* Textauszug
------------------------------------------------------------

Dem Band ist eine DVD beigefügt, die neben Kurzinterviews mit den Autoren
und Autorinnen auch vielfältiges medienkünstlerisches Material bietet.
Derrick de Kerckhove (Prof. Dr.) ist Leiter des McLuhan-Programms für Kultur
und Technologie in Toronto, Kanada. Seine Forschungsschwerpunkte sind
Neurophysiologie der Medien sowie kulturelle Auswirkungen digitaler Medien.
Martina Leeker (Prof. Dr.) ist Juniorprofessorin für Theater und Medien an
der Universität Bayreuth. Ihre Forschungsschwerpunkte sind Theatergeschichte
der Medien und Mediengeschichte des Theaters.
Kerstin Schmidt (Dr. phil.) unterrichtet amerikanische Literatur und Kultur
am Amerika-Institut der Ludwig-Maximilians-Universität München. Ihre
Forschungsschwerpunkte sind amerikanische Literatur und Kultur des 19. und
20. Jahrhunderts, Drama und Theater der Postmoderne sowie Theorien von
Räumlichkeit in amerikanischer Literatur, Photographie und Architektur.
Weitere Informationen und Leseproben finden Sie unter:
http://www.transcript-verlag.de/ts762/ts762.php
Miriam Horn schreibt:
Trotz der innovativen und rhetorisch nachhaltigen
Inbegriffe wie "global village" oder "the medium
is the message" verweigern sich viele Botschaften
des kanadischen Medien- und Kulturtheoretikers
(1911-1980) oft einer perspektivischen Deutung.
Der Reader McLuhan neu lesen versucht dies
erneut. Der Band basiert auf der Konferenz
"Re-Reading McLuhan" (Februar 2007, Universität
Bayreuth) und hat es sich zum Ziel gesetzt,
sowohl Applikationen McLuhan'scher Theoreme für
die zeitgenössische Medienbetrachtung als auch
die Grenzen derselbigen gerade für die digitale
Umwelt des Computers aufzuzeigen. Die Kritik der
Herausgeber richtet sich gegen die Dominanz einer
Medienanalyse, die in erster Linie technische und
historische Entwicklungen fokussiert. Sie
votieren deshalb analog' zu McLuhan - die
Integration des Digitalen in den menschlichen
Körper (The Extensions of Man, 1964) - für eine
Einverleibung gerade ästhetisch-kultureller
Implikationen in die kontemporäre
Medienwissenschaft. Eine der zentralen
Fragestellungen hierbei: Wo ergeben sich
interessante und notwendige
Referenz-/Kongruenz-/Divergenzbereiche seiner
Thesen?

------------------------------------------------------------

* Datenauszug
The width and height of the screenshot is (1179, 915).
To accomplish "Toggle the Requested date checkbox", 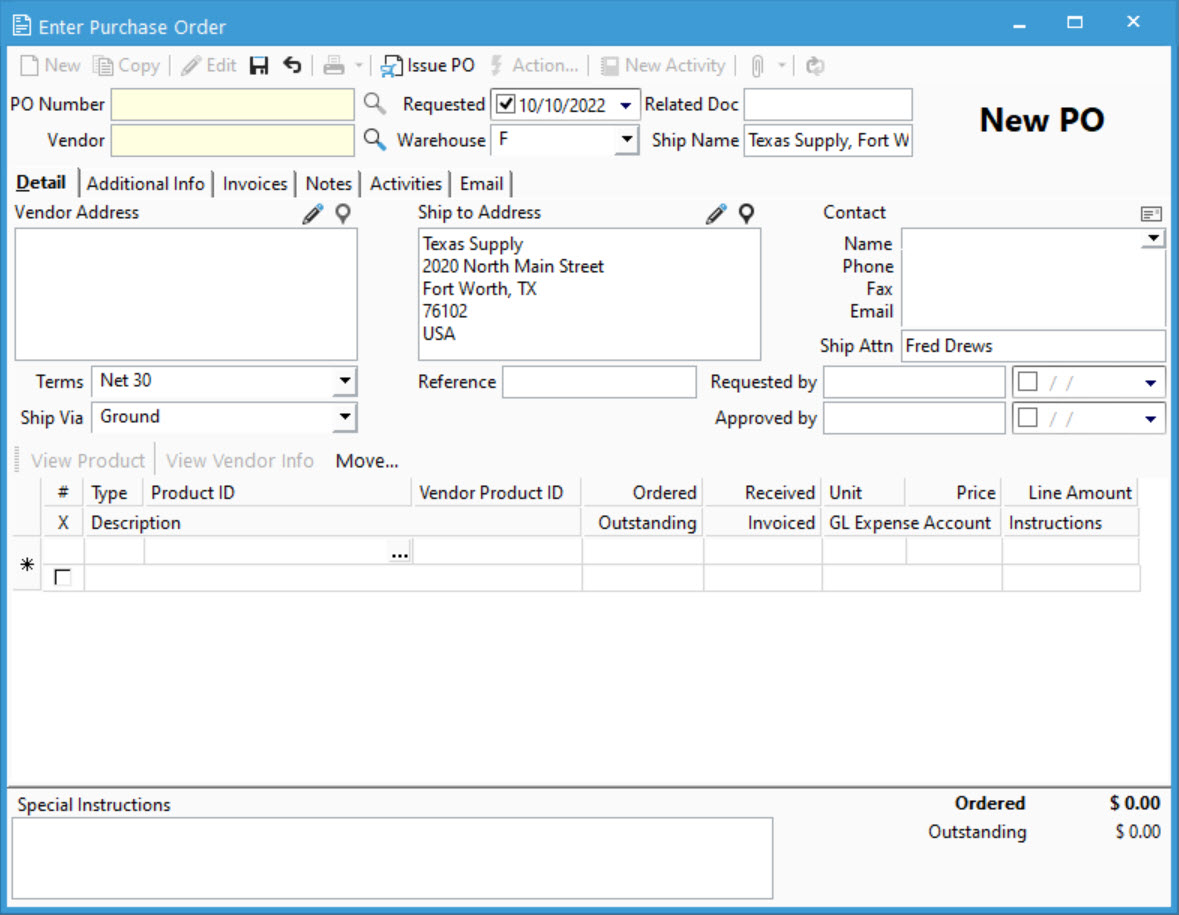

------------------------------------------------------------

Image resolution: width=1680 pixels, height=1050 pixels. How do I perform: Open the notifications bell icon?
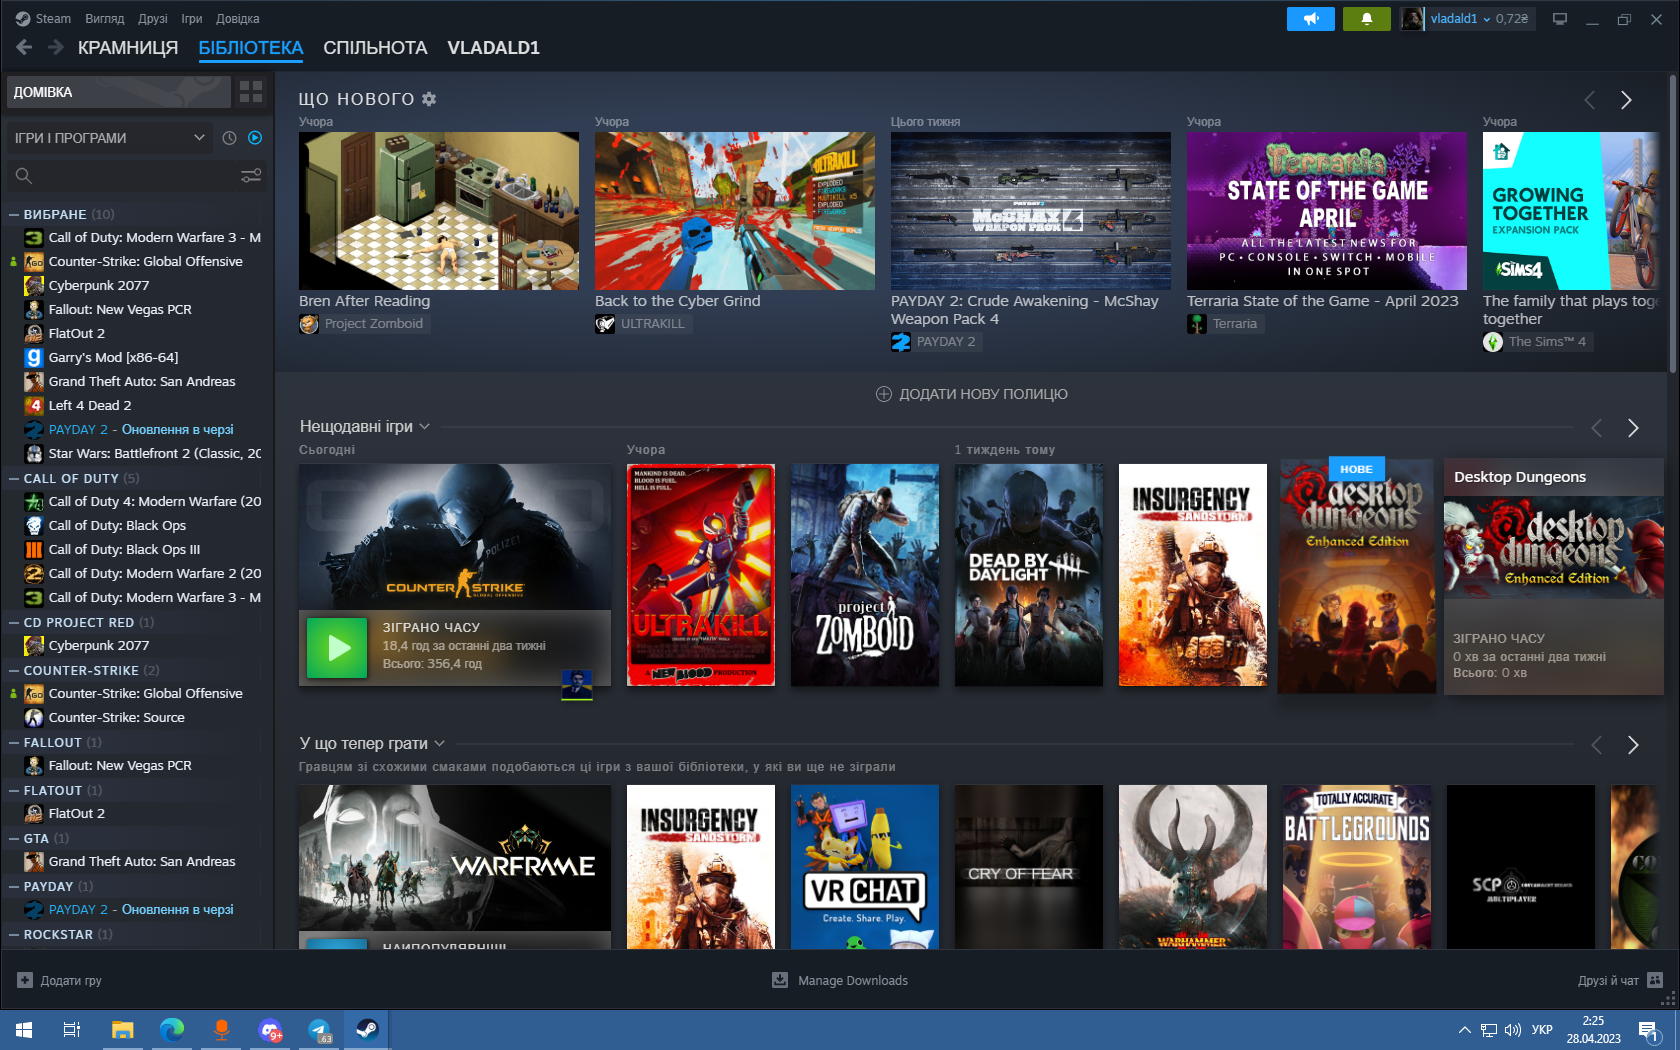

------------------------------------------------------------

* Aufgaben
1/ Fassen Sie den Absatz des Textauszugs, der mit „Kerstin Schmidt (Dr. phil.)“ beginnt, als knappe Stichpunktliste zusammen und behalten Sie dabei seine wesentlichen Angaben bei.
2/ Geben Sie den Textauszug von „Martina Leeker (Prof.“ bis „Photographie und Architektur.“ wortgetreu wieder.

* Lösungen
1/
- Kerstin Schmidt (Dr. phil.)
- lehrt amerikanische Literatur und Kultur am Amerika-Institut der Ludwig-Maximilians-Universität München
- Forschungsschwerpunkte:
  - amerikanische Literatur und Kultur des 19. und 20. Jahrhunderts
  - Drama und Theater der Postmoderne
  - Theorien von Räumlichkeit in amerikanischer Literatur, Photographie und Architektur

2/
Martina Leeker (Prof. Dr.) ist Juniorprofessorin für Theater und Medien an
der Universität Bayreuth. Ihre Forschungsschwerpunkte sind Theatergeschichte
der Medien und Mediengeschichte des Theaters.
Kerstin Schmidt (Dr. phil.) unterrichtet amerikanische Literatur und Kultur
am Amerika-Institut der Ludwig-Maximilians-Universität München. Ihre
Forschungsschwerpunkte sind amerikanische Literatur und Kultur des 19. und
20. Jahrhunderts, Drama und Theater der Postmoderne sowie Theorien von
Räumlichkeit in amerikanischer Literatur, Photographie und Architektur.